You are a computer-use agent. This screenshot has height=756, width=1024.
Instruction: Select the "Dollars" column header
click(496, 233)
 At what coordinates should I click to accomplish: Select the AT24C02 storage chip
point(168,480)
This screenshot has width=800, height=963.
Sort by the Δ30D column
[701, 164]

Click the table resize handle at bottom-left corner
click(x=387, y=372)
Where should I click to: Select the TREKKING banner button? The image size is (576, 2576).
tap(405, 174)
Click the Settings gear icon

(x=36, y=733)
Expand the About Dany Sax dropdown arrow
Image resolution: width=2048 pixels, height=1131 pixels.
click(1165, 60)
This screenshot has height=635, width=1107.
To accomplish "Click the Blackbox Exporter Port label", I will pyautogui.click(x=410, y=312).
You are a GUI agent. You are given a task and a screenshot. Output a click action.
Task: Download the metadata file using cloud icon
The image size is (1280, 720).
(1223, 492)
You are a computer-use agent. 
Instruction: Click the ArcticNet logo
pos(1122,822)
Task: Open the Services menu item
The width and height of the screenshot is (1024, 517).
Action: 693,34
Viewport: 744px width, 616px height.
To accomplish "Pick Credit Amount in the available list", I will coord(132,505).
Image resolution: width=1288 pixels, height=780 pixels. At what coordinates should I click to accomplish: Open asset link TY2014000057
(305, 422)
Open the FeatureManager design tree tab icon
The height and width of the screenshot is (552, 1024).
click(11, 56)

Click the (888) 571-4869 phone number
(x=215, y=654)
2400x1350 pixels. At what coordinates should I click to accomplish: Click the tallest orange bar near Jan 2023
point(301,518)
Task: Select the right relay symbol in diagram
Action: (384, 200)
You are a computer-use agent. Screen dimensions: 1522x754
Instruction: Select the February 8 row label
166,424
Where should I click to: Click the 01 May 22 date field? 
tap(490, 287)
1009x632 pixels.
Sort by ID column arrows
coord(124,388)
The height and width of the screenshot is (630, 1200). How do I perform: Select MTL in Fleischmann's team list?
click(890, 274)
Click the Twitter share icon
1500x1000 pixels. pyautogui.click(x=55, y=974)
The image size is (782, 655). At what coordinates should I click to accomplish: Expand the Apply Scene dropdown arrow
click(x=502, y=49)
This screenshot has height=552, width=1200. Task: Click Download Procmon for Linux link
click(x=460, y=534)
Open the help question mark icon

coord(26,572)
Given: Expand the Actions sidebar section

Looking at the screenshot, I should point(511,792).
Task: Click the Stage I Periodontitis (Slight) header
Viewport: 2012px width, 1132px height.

WHAT THE TASK REQUIRES: Copy every line from the records above that contains the word "agent".

RESPONSE TO THE EXERCISE:
You are a computer-use agent. This screenshot has height=756, width=1024.
You are a GUI agent. You are given a task and a screenshot. Output a click action.
You are a computer-use agent. 
You are a computer-use agent. Screen dimensions: 1522x754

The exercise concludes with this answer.